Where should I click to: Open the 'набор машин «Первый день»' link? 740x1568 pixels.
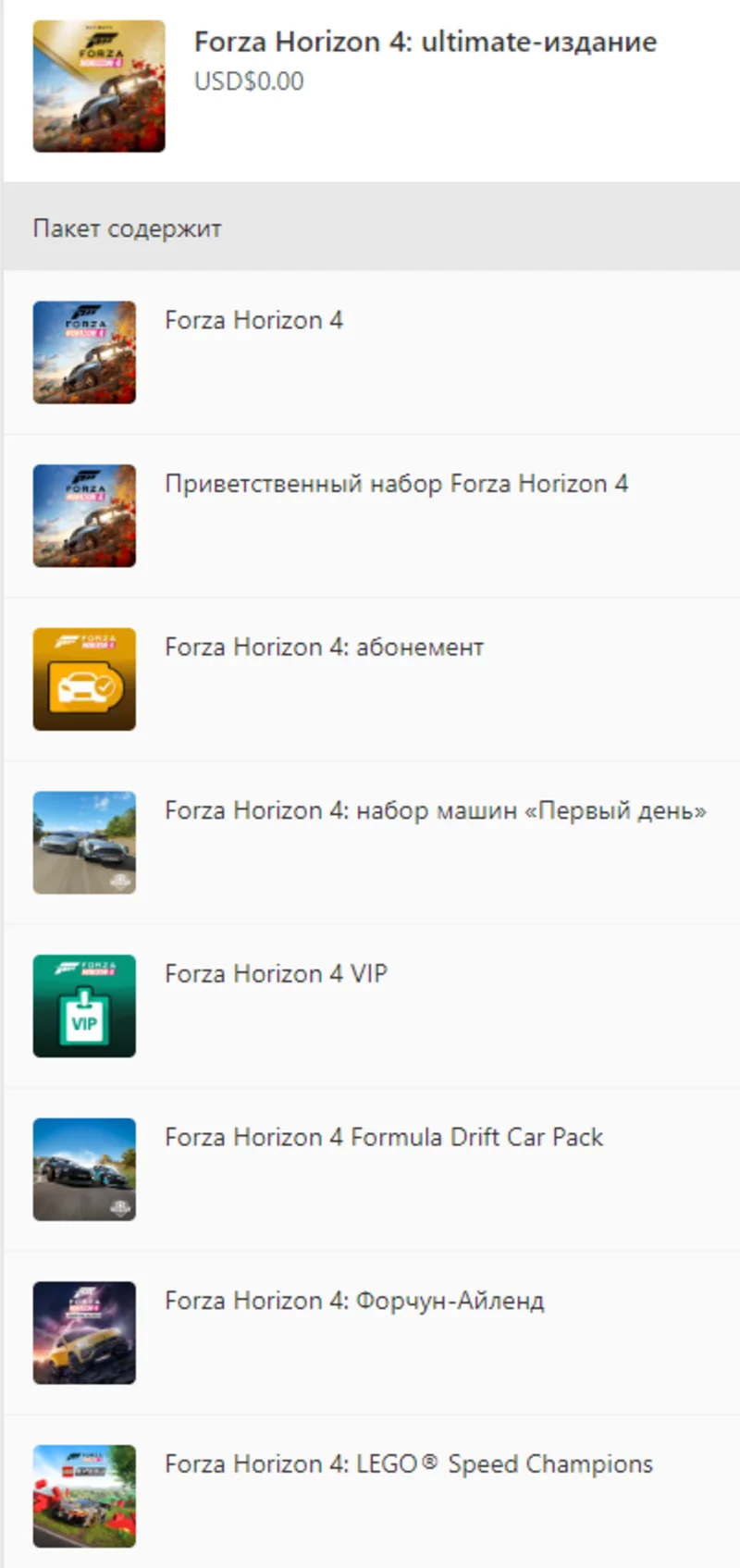coord(435,811)
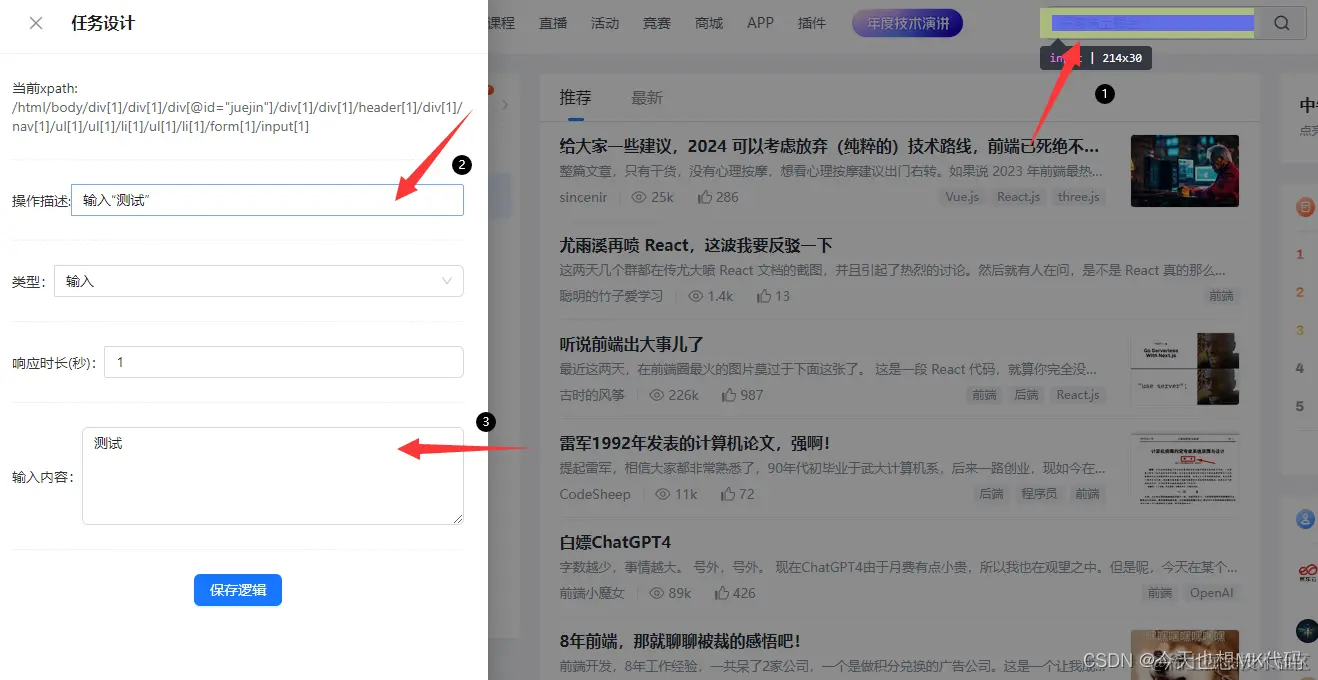The width and height of the screenshot is (1318, 680).
Task: Click the OpenAI tag
Action: point(1211,592)
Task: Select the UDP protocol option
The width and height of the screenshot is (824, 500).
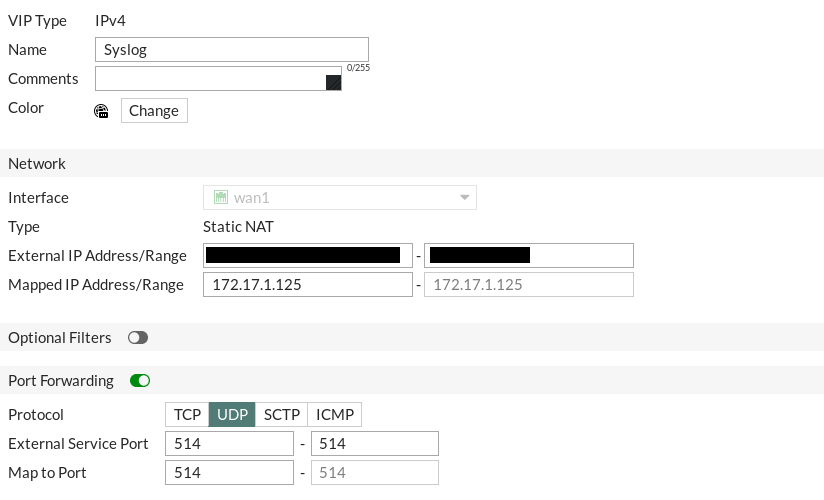Action: click(232, 415)
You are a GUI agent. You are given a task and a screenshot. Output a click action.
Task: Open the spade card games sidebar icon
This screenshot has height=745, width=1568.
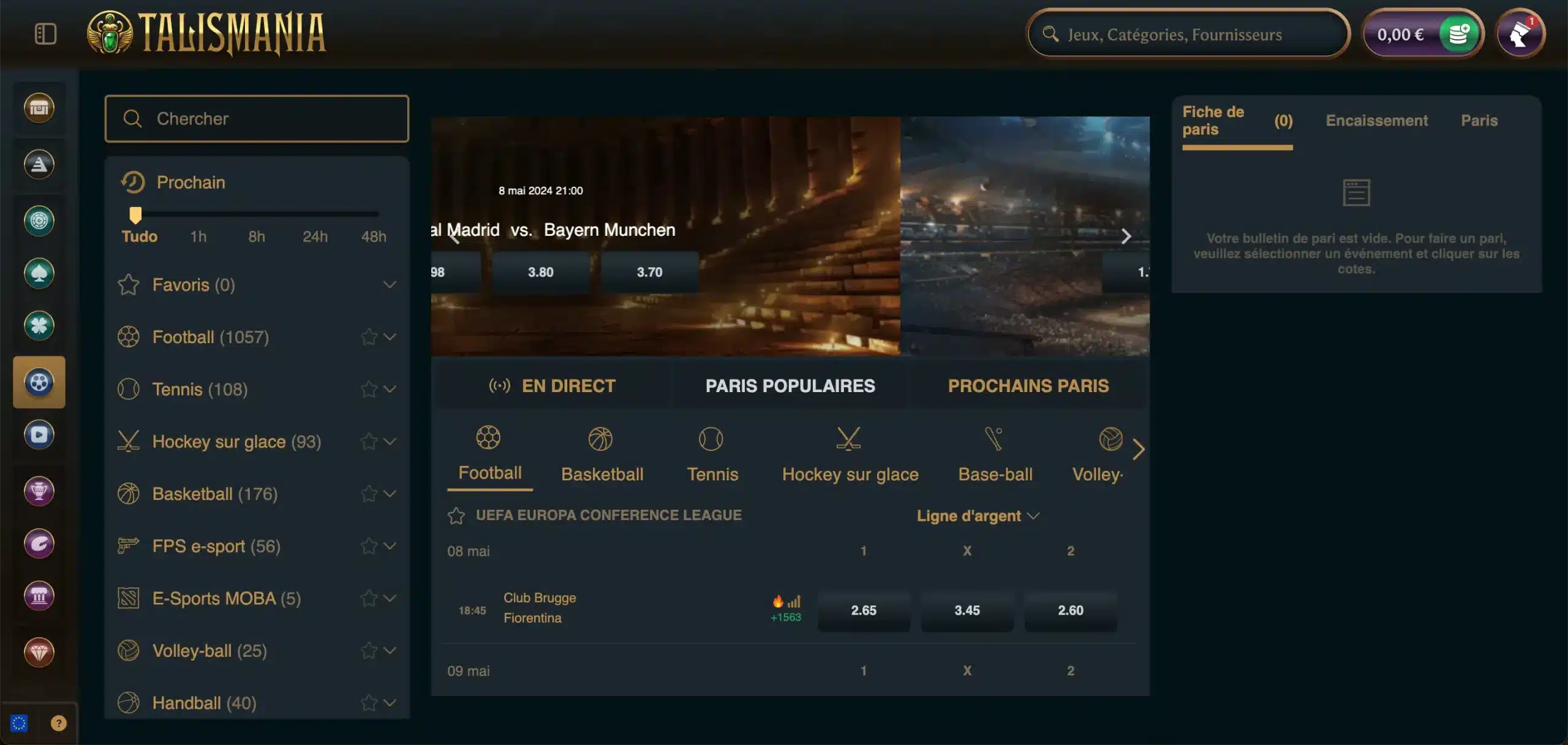point(39,273)
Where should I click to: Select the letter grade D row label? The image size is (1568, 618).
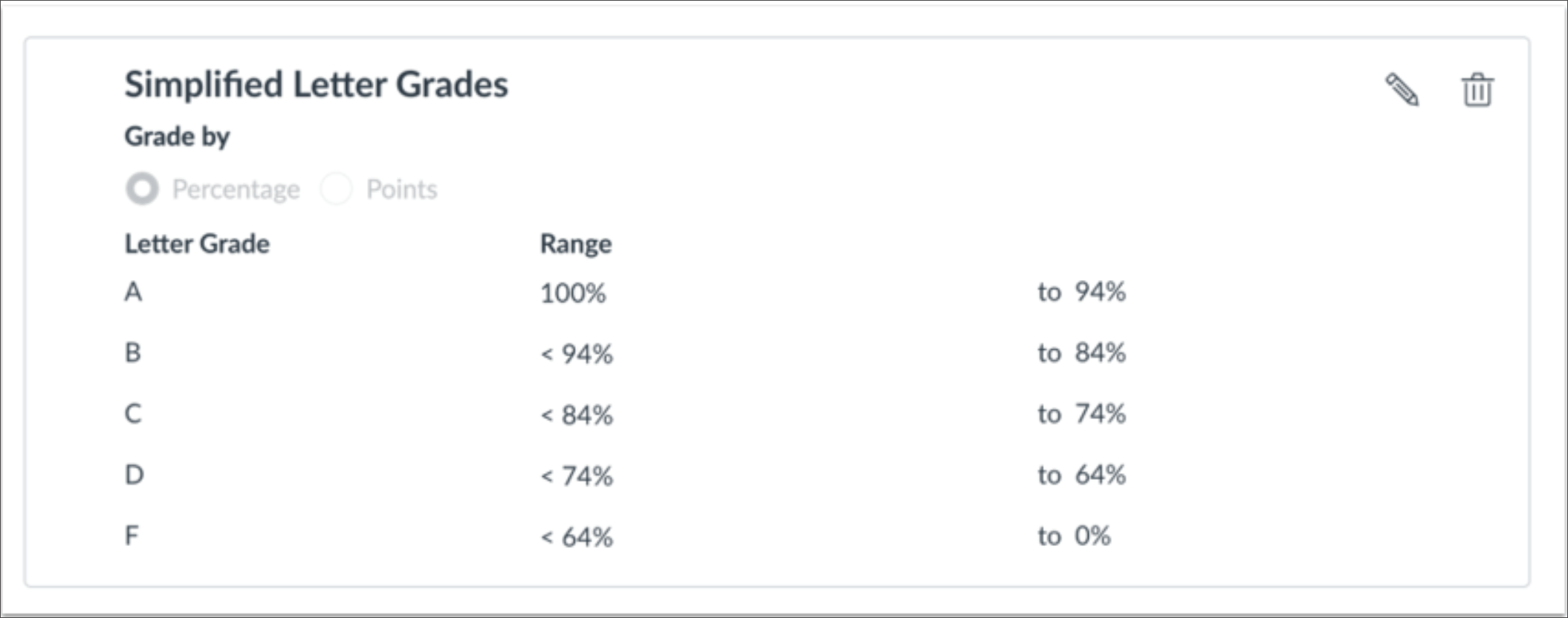[134, 475]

* * * * * * * * *

INSTRUCTIONS TO FOLLOW: Omit the pictures, then quote the rest of the material above exactly.

ANSWER SPACE:
Where should I click to: Open the 'набор машин «Первый день»' link? 740x1568 pixels.
coord(435,811)
The width and height of the screenshot is (1318, 680).
Task: Click the OpenAI tag
Action: point(1211,592)
Task: Select the UDP protocol option
The width and height of the screenshot is (824, 500).
Action: click(232, 415)
You are a GUI agent. You are given a task and a screenshot. Output a click action.
Task: Open the spade card games sidebar icon
This screenshot has height=745, width=1568.
point(39,273)
Where should I click to: Select the letter grade D row label? The image size is (1568, 618).
[134, 475]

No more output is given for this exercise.